Una vicenda che di recente ha agitato il dibattito sulla stampa nostrana è stata quella in merito alla mancata concessione, senza motivazioni contingenti, di visti d’ingresso in Italia agli esuli tibetani provenienti dall’India. La questione ha suscitato indignazione per la direzione contraria a ogni principio della Costituzione repubblicana che sancisce il riconoscimento dei diritti dell’uomo. Ma anche per la rottura da parte del ministero degli Esteri di una tradizionale apertura e tolleranza esattamente in senso inverso a quella che l’Italia vorrebbe vedersi riconosciuta dall’Unione Europea per il suo ruolo in prima linea a favore dei migranti.

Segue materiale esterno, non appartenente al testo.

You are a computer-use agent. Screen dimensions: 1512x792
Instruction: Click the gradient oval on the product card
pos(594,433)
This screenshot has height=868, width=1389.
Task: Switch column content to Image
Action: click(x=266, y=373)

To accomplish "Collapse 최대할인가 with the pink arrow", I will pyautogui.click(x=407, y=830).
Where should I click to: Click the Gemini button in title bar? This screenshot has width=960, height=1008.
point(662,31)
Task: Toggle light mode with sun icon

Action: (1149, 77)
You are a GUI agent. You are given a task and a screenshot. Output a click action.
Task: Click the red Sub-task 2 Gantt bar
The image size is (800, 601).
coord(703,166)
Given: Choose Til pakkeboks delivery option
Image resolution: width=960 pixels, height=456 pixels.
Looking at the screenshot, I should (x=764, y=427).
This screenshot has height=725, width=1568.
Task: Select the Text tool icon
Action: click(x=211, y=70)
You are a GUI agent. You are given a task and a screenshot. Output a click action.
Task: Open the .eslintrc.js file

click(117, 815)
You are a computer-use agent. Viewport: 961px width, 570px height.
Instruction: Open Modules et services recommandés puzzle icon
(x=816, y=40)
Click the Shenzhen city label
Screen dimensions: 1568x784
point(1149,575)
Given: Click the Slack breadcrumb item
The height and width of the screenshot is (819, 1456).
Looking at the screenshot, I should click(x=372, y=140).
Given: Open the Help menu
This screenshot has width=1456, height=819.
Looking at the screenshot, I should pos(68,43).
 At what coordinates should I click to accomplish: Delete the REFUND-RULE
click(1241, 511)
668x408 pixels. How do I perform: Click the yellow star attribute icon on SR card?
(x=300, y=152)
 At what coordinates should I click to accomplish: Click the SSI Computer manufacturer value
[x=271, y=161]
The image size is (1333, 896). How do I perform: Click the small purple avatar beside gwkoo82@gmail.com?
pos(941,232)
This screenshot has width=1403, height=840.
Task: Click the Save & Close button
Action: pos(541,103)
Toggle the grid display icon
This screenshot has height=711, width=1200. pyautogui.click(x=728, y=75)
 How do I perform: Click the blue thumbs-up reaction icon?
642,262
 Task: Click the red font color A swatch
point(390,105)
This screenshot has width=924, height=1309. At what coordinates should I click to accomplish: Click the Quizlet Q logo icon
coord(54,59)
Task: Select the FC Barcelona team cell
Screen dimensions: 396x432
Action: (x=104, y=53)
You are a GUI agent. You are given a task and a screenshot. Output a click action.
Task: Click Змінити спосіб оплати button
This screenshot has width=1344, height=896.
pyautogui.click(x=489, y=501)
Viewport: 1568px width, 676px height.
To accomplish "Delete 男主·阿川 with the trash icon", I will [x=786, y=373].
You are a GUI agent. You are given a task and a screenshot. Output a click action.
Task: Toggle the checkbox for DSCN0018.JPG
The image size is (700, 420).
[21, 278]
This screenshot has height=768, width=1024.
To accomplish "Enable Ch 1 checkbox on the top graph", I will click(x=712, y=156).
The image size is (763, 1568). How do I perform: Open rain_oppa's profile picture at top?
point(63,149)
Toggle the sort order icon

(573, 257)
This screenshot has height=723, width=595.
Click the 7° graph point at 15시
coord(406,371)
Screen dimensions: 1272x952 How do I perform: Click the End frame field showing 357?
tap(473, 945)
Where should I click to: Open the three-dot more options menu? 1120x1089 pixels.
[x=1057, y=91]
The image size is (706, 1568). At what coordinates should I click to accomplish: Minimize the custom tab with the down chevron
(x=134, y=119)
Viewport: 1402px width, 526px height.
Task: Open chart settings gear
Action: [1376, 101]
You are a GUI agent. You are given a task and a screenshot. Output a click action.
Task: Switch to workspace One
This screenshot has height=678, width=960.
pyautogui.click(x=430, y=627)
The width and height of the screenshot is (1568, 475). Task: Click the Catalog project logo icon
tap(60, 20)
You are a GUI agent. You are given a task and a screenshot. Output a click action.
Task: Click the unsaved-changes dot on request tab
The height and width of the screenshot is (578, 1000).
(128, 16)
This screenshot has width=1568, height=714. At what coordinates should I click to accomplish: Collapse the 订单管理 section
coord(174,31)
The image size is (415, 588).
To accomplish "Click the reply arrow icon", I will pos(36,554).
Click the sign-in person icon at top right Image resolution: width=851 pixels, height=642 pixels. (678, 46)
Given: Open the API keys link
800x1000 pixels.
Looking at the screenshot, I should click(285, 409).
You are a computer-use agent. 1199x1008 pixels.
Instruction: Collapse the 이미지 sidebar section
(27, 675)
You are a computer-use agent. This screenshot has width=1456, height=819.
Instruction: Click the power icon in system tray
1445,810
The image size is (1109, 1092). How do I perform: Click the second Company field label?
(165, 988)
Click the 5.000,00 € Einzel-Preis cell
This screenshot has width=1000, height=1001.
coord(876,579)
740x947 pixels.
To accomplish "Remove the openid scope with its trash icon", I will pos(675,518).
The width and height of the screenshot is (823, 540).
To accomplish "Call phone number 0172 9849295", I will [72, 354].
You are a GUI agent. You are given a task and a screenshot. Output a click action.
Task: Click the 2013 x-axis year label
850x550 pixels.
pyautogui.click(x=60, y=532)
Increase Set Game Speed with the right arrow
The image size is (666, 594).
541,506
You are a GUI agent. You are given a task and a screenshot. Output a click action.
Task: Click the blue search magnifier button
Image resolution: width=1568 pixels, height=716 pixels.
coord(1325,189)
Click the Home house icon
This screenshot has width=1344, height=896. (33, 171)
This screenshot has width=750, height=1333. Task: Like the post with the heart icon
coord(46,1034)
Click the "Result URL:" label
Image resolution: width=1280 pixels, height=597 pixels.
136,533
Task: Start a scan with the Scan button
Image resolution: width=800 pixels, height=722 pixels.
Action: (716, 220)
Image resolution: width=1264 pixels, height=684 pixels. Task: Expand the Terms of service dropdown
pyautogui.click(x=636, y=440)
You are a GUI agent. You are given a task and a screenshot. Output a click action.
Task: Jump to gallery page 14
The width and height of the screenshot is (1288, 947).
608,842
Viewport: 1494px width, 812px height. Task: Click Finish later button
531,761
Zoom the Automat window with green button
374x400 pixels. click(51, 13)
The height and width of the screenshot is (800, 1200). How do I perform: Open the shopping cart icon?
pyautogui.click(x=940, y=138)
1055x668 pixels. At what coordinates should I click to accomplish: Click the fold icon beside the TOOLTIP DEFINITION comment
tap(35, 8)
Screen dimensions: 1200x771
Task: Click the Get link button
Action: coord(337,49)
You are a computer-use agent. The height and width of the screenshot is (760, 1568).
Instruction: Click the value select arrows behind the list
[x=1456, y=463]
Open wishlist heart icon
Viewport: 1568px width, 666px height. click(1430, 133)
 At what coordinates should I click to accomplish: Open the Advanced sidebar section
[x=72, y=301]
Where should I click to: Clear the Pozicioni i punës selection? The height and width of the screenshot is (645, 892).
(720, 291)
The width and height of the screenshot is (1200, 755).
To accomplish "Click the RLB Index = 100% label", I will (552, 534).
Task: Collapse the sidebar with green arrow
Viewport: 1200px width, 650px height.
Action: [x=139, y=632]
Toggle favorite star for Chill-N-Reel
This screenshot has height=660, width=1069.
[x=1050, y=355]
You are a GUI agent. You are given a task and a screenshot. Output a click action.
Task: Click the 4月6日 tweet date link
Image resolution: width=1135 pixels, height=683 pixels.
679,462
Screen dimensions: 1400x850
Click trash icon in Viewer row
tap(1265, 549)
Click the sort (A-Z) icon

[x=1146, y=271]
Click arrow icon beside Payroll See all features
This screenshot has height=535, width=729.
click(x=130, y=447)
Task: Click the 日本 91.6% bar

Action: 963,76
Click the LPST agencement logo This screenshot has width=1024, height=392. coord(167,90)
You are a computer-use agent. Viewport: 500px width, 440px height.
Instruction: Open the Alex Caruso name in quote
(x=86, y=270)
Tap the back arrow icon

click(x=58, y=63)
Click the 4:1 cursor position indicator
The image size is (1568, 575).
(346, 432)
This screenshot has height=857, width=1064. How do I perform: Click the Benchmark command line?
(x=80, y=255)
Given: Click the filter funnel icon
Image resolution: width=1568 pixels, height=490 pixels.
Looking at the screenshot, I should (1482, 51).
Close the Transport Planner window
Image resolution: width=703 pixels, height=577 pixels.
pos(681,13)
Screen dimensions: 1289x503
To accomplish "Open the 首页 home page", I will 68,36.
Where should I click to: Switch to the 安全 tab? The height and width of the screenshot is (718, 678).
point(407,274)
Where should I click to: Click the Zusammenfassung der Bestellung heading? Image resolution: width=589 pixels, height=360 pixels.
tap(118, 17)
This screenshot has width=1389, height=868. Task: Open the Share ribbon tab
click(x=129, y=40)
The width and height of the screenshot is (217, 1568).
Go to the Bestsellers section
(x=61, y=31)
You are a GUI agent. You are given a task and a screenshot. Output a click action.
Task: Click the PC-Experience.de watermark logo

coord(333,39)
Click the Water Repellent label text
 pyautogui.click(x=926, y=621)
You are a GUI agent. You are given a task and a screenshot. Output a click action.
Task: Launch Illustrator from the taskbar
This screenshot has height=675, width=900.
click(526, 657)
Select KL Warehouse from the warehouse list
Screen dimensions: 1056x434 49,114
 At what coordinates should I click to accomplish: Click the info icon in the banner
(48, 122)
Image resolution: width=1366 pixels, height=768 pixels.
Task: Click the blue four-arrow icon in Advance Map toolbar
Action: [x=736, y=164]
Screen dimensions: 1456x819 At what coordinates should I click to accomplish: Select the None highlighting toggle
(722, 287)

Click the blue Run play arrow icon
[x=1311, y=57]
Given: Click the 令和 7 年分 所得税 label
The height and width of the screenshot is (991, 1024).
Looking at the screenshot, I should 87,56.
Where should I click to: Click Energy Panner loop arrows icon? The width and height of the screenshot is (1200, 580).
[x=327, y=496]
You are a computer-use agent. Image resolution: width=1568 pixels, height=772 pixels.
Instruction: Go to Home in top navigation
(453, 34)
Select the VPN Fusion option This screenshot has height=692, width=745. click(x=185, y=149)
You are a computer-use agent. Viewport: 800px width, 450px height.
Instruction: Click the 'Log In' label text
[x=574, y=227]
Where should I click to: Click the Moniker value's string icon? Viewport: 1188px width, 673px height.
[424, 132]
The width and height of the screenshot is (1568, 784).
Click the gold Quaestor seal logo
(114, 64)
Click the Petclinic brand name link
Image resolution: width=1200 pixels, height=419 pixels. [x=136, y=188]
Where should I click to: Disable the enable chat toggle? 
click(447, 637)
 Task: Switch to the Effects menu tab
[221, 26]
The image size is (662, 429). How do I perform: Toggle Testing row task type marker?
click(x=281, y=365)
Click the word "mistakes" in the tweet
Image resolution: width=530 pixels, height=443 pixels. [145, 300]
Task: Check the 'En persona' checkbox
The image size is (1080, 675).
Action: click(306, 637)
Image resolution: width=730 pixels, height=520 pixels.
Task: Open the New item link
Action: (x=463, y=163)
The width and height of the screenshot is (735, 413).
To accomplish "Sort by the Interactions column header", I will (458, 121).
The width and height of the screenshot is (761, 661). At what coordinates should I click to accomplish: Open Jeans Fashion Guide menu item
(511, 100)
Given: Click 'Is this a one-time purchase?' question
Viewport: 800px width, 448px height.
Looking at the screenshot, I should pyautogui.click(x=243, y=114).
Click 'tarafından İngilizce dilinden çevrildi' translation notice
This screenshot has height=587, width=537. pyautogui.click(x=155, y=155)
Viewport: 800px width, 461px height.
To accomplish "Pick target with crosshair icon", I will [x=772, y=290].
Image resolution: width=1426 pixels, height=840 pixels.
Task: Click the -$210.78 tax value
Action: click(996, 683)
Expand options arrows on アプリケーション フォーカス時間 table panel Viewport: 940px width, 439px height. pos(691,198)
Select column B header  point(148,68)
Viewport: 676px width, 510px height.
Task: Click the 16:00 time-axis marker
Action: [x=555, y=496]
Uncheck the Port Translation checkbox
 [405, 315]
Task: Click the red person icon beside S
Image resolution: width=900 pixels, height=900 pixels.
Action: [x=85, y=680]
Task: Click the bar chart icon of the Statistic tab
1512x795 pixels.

Quanto questa vicenda fosse stata condizionata dall’avvicinamento dell’Italia alla Cina se lo sono chiesti in tanti. Realpolitik a discapito dei diritti umani. C’è voluta un’interrogazione parlamentare e l’intervento delle associazioni coinvolte (tra cui l’Unione Buddhista e Italia-Tibet) per il ripristino di nuove concessioni. Perché davvero la Cina è “onnipresente”. Unicredit, Monte dei Paschi, Intesa, Enel, Pirelli, Eni, Inter e Milan, per fare qualche esempio. Passando per il settore moda fino all’alimentare.
L’aspetto preoccupante è nel settore strategico: la State Grid Corporation of China detiene il 35% di Cdp Reti, la società finanziaria che gestisce le reti italiane dell’elettricità e del gas. Si aggiunge la nuova Via della Seta, il treno merci Italia-Cina che è parte integrante di un progetto infrastrutturale da 140 miliardi. E poi ci sono gli Istituti Confucio: centri di diffusione della cultura cinese negli atenei di 146 Paesi, finanziati e gestiti dalla Hanban (agenzia del ministero dell’Istruzione cinese) che detiene il potere di ostacolare dibattiti su temi delicati quali la difesa dei diritti umani, la manipolazione e lo sfruttamento dei lavoratori, la questione tibetana, il riconoscimento di Taiwan e l’ingerenza crescente della Cina nell’economia mondiale. In Italia sono presenti a Roma, Napoli, Venezia, Padova, Bologna, Milano, Torino, Macerata, Pisa.
In un commento pubblicato sulla pagina social dell’associazione Italia-Tibet (dall’evocativo titolo Torce Umane) una studentessa dell’università di Venezia denuncia “una censura strisciante: portare una bandierina del Tibet sullo zaino mi fa temere di essere discriminata da alcuni docenti. Laddove il raggio di influenza dell’Istituto Confucio finisce, possiamo approcciarci a questioni attuali e sensibili senza tabù”. Una presenza economico-culturale che provoca immancabilmente un’indebita influenza politica.
N O T E
1) “Tutti hanno diritto di professare liberamente la propria fede religiosa in qualsiasi forma, individuale o associata, di farne propaganda e di esercitarne in privato o in pubblico il culto, purché non si tratti di riti contrari al buon costume.”